Source data Start Marker

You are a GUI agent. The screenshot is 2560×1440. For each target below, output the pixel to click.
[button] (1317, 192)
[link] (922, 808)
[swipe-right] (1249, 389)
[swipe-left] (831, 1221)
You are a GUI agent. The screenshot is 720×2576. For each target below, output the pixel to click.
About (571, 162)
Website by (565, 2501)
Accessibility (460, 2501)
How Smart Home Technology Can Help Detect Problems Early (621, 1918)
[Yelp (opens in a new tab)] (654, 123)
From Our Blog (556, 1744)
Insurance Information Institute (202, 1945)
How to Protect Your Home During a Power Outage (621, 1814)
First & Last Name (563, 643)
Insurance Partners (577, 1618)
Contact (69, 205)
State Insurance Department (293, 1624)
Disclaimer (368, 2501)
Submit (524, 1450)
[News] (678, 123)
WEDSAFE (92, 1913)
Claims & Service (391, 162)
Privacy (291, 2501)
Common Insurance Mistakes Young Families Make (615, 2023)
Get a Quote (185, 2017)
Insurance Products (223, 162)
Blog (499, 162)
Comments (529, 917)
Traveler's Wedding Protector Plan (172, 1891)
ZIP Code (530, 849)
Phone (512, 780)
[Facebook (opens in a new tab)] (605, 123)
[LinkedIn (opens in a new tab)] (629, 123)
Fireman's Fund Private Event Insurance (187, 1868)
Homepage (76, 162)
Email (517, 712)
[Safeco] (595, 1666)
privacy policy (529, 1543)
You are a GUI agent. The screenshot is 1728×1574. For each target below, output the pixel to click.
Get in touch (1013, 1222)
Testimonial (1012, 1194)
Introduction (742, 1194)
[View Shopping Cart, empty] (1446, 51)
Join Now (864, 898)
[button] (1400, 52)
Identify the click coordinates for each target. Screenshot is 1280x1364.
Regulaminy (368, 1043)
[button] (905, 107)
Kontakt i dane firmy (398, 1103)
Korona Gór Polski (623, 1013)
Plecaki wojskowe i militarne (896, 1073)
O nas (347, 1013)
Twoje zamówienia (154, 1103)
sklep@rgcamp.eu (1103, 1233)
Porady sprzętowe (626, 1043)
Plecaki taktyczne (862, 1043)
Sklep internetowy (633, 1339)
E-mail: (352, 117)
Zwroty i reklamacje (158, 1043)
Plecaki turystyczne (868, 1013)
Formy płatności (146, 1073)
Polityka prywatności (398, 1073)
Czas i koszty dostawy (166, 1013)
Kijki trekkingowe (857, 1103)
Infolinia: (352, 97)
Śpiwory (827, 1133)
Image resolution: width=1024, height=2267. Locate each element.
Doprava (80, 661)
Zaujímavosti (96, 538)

Source data End Marker

_About this task_
Start at the line with "[swipe-right] (1249, 389)" and stop at the end of the records. Write those lines out exactly and add nothing.

_Task response_
[swipe-right] (1249, 389)
[swipe-left] (831, 1221)
You are a GUI agent. The screenshot is 720×2576. For each target below, output the pixel to click.
About (571, 162)
Website by (565, 2501)
Accessibility (460, 2501)
How Smart Home Technology Can Help Detect Problems Early (621, 1918)
[Yelp (opens in a new tab)] (654, 123)
From Our Blog (556, 1744)
Insurance Information Institute (202, 1945)
How to Protect Your Home During a Power Outage (621, 1814)
First & Last Name (563, 643)
Insurance Partners (577, 1618)
Contact (69, 205)
State Insurance Department (293, 1624)
Disclaimer (368, 2501)
Submit (524, 1450)
[News] (678, 123)
WEDSAFE (92, 1913)
Claims & Service (391, 162)
Privacy (291, 2501)
Common Insurance Mistakes Young Families Make (615, 2023)
Get a Quote (185, 2017)
Insurance Products (223, 162)
Blog (499, 162)
Comments (529, 917)
Traveler's Wedding Protector Plan (172, 1891)
ZIP Code (530, 849)
Phone (512, 780)
[Facebook (opens in a new tab)] (605, 123)
[LinkedIn (opens in a new tab)] (629, 123)
Fireman's Fund Private Event Insurance (187, 1868)
Homepage (76, 162)
Email (517, 712)
[Safeco] (595, 1666)
privacy policy (529, 1543)
You are a GUI agent. The screenshot is 1728×1574. For each target below, output the pixel to click.
Get in touch (1013, 1222)
Testimonial (1012, 1194)
Introduction (742, 1194)
[View Shopping Cart, empty] (1446, 51)
Join Now (864, 898)
[button] (1400, 52)
Identify the click coordinates for each target. Screenshot is 1280x1364.
Regulaminy (368, 1043)
[button] (905, 107)
Kontakt i dane firmy (398, 1103)
Korona Gór Polski (623, 1013)
Plecaki wojskowe i militarne (896, 1073)
O nas (347, 1013)
Twoje zamówienia (154, 1103)
sklep@rgcamp.eu (1103, 1233)
Porady sprzętowe (626, 1043)
Plecaki taktyczne (862, 1043)
Sklep internetowy (633, 1339)
E-mail: (352, 117)
Zwroty i reklamacje (158, 1043)
Plecaki turystyczne (868, 1013)
Formy płatności (146, 1073)
Polityka prywatności (398, 1073)
Czas i koszty dostawy (166, 1013)
Kijki trekkingowe (857, 1103)
Infolinia: (352, 97)
Śpiwory (827, 1133)
Image resolution: width=1024, height=2267. Locate each element.
Doprava (80, 661)
Zaujímavosti (96, 538)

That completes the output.